In our study, the three groups of patients exhibiting varying early postoperative ocular alignment experienced nearly comparable exodrift with time for both distance and near, approximately 10 PD throughout the follow-up period. In addition, the mean time to failure outcome for patients exhibiting early postoperative undercorrection was 11.01 months, shorter than the 21.17 months for the ortho and 21.47 months for the overcorrection during early postoperative. Our study found that patients who presented with ortho or overcorrection early postoperatively were more likely to achieve favorable outcomes compared to those with undercorrection. These patients demonstrated a greater capacity to maintain alignment, with stabilization occurring around 15 months postoperatively, at which point no further exodrift was noted. The results suggest that sustaining early ocular alignment within the range of 0–10 PD following RP is advisable, as it appears to optimize long-term ocular alignment without the risk of consecutive esotropia under a similar exodrift amount. Therefore, augmenting surgical dosage or utilizing adjustable suture techniques to achieve slightly early overcorrection is worth investigating in the future. In our study, the final follow-up results showed that regardless of early postoperative ocular alignment, there was a notable improvement in sensory outcome across all groups. This result demonstrates that even if postoperative exodrift and recurrence of exotropia, the reduction in the angle of deviation still enhances binocular vision function in patients with IXT.

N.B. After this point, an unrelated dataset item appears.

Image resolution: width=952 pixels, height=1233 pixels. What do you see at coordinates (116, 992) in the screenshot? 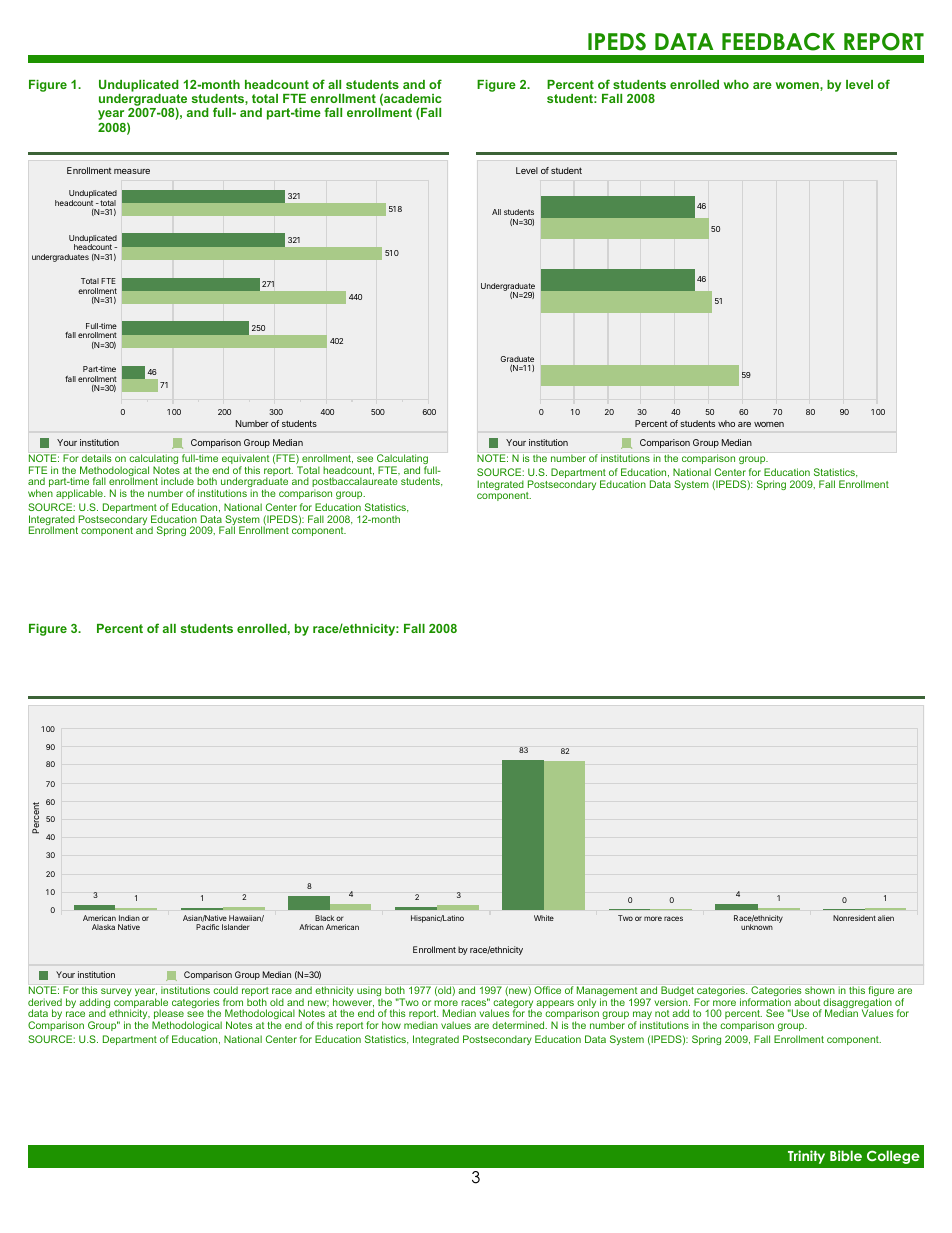
I see `survey` at bounding box center [116, 992].
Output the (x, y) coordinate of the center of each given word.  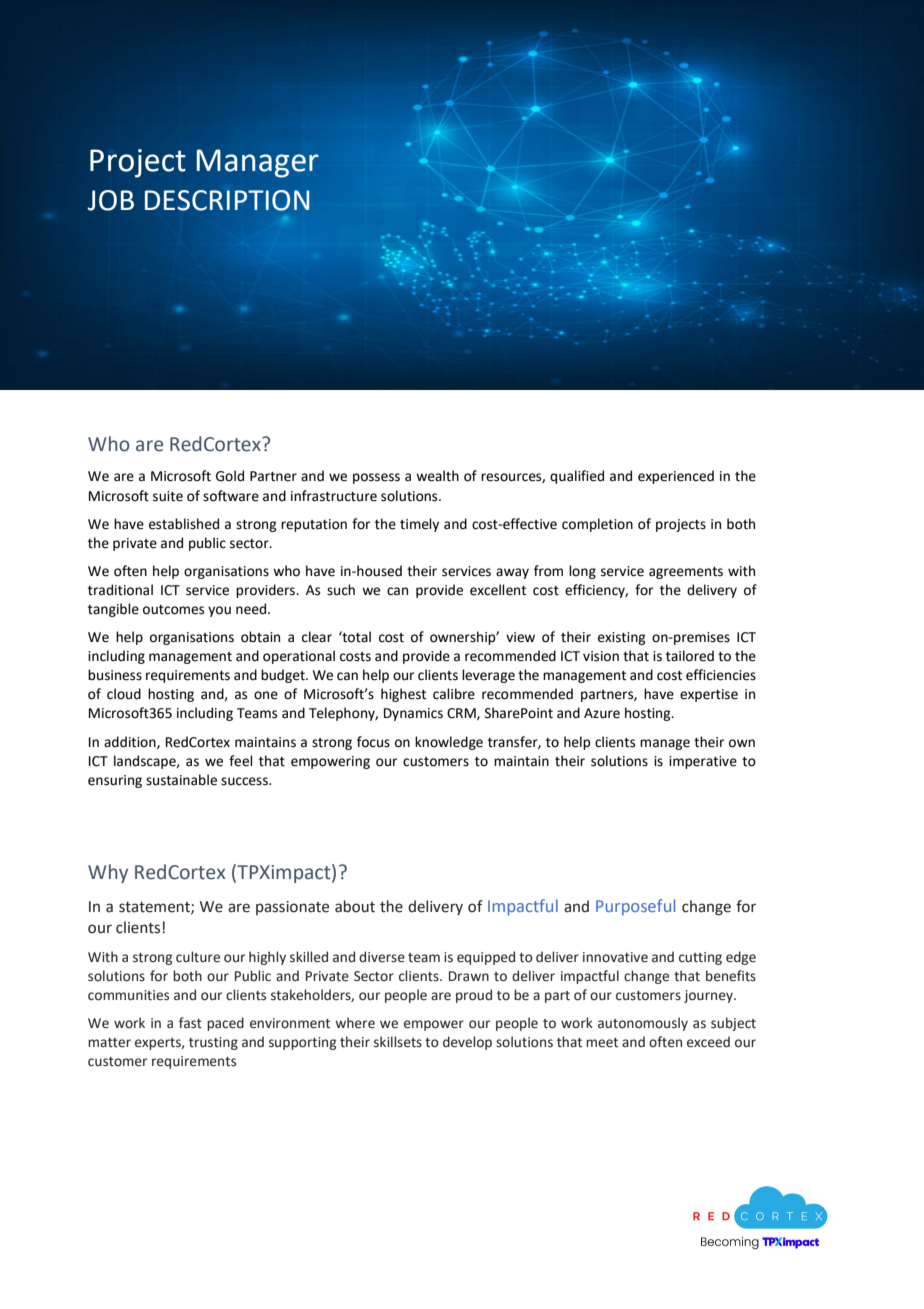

The limitations of our study include, it was a retrospective study, with a small sample size and unbalanced distribution across the three groups, and the period of follow-up is relatively short. In addition, some parameters, such as AC/A ratio, post-patch PACT, and lateral incomitance, were not part of our standard preoperative protocol for IXT. In the future, prospective studies with a larger sample size, inclusion of these key parameters, and a longer follow-up are needed.
In conclusion, children with the basic type IXT who exhibit varying ocular alignment in the early postoperative period demonstrate a comparable magnitude of long-term exodrift. It is recommended to overcorrect within the range of 0 to 10 PD during the early postoperative period following plication techniques, which is more likely to maintain ortho for a longer period and enhance the long-term success rate. Furthermore, even if the long-term motor outcomes are unfavorable, a reduction in the angle of deviation can still improve binocular function postoperatively.